In the deeper sediment layers (2–4 cm and 4–6 cm), the promoting effect of tubificid worms was limited. In the 2–4 cm layer, significant differences between groups with and without tubificid worms were observed only on day 28. The TCP concentration in the L+ group (1.66 mg/kg) was 22.4% lower than that in the L group (2.14 mg/kg), while the concentration in the H+ group (4.10 mg/kg) was 8.3% lower than that in the H group (4.47 mg/kg). Removal rates across all groups remained low (0.07–2.6%). In the 4–6 cm layer, no significant differences in TCP concentrations were observed between groups with and without tubificid worms (p > 0.05).
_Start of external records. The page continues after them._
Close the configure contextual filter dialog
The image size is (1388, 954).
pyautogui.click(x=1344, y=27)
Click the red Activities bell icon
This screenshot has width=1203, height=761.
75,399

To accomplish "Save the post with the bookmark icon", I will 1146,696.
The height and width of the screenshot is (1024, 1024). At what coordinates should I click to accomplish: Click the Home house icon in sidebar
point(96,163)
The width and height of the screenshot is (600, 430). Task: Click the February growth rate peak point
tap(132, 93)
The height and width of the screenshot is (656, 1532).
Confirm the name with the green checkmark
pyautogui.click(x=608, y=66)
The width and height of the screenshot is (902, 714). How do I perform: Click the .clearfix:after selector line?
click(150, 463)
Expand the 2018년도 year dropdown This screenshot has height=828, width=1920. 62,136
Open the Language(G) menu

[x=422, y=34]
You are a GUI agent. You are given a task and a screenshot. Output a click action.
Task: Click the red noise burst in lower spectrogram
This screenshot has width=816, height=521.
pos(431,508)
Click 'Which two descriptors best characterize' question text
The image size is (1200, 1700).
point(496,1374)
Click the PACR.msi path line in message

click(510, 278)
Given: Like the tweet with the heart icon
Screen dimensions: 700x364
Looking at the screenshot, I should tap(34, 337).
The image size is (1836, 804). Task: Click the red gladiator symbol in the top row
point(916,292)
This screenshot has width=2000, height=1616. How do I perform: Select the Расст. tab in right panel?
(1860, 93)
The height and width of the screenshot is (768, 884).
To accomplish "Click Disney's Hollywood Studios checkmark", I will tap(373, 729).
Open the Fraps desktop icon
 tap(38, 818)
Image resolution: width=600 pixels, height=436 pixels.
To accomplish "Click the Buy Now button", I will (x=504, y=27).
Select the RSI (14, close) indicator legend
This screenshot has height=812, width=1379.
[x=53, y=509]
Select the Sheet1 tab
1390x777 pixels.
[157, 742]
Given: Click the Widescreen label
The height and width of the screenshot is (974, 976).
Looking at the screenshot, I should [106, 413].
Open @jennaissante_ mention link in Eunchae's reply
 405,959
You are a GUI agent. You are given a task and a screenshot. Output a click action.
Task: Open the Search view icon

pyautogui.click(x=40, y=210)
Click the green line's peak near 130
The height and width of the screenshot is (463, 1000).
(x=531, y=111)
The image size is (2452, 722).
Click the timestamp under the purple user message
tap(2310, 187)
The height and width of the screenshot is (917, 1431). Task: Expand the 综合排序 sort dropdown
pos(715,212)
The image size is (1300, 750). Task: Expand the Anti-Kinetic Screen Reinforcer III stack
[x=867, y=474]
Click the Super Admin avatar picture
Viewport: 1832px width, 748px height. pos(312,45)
Removal rates across all groups remained at low levels (0–1.4%). These results indicate that the bioturbation by tubificid worms primarily promoted TCP removal in the surface sediment layers, with limited impact on deeper layers.
In summary, the TCP concentrations in all treatment groups decreased over time. However, the reduction rates in groups with tubificid worms (L+, H+) were significantly higher than those in groups without worms (L, H). This difference was particularly evident in the surface sediment layers (0–2 cm). Overall, the removal efficiency was higher in the low-concentration groups compared to the high-concentration groups.

3.1.2. Changes in Overlying Water TCP Concentration

The variations in dissolved and particulate TCP concentrations (taking the high-concentration group as an example) are shown in Figure 3. In the H group, the dissolved TCP concentration initially increased and then gradually decreased, peaking at 0.59 mg/L on day 14. In contrast, the dissolved TCP concentration in the H+ group remained relatively stable, ranging between 0.16 mg/L and 0.22 mg/L from day 7 to day 21. A comparative analysis reveals that the dissolved TCP concentration in the H group was significantly higher than that in the H+ group, with differences of 0.30 mg/L, 0.41 mg/L, and 0.21 mg/L on days 7, 14, and 21, respectively. By day 28 of the experiment, the dissolved TCP concentrations in both groups had decreased to low levels of approximately 0.018–0.02 mg/L. Meanwhile, the particulate TCP concentrations in the overlying water of both groups remained consistently low throughout the experiment, ranging from 0.0052 mg/L to 0.012 mg/L. These results indicate that the presence of tubificid worms significantly reduced the accumulation of TCP in the overlying water. TCP mainly exists in dissolved form, with a relatively small proportion in particulate form.

3.1.3. Phase Distribution and Degradation Contribution of TCP

The phase distribution and degradation contribution of TCP are shown in Figure 4. Given that borosilicate glass containers were used in the experiments, which exhibit negligible sorption of TCP, the sorption loss was not considered. Additionally, the biomass of tubificid worms accounts for a small fraction of the entire experimental system, and TCP accumulation in tubificid worm biomass is not a primary pathway for TCP removal. Therefore, this portion was grouped together with the degradation fraction for joint analysis. In the group without tubificids, nearly all of the TCP removed from the sediment had diffused into the overlying water by day 7. Over time, the extent of degradation gradually increased, yet TCP in the overlying water continued to account for a substantial proportion. This indicates that diffusion into the overlying water was one of the primary mechanisms responsible for the reduction of TCP in the sediment. In contrast, in the group with tubificids, the proportion of TCP in the overlying water remained consistently low, while degradation played a more significant role. Numerous studies have demonstrated that the bioturbation activity of tubificids continuously mixes sediment and overlying water, thereby accelerating the transport of TCP into the overlying water (Gkika et al., 2024; Zhang et al., 2024) [42,43]. This also explains the marked decrease in TCP content observed in the surface sediment layer (0–2 cm) during the early stage of the experiment. However, in the presence of tubificids, TCP concentration in the overlying water did not increase; in fact, it was significantly lower than that in the system without tubificids. This phenomenon may be attributed to changes in the composition and activity of the microbial community in the overlying water influenced by the tubificids.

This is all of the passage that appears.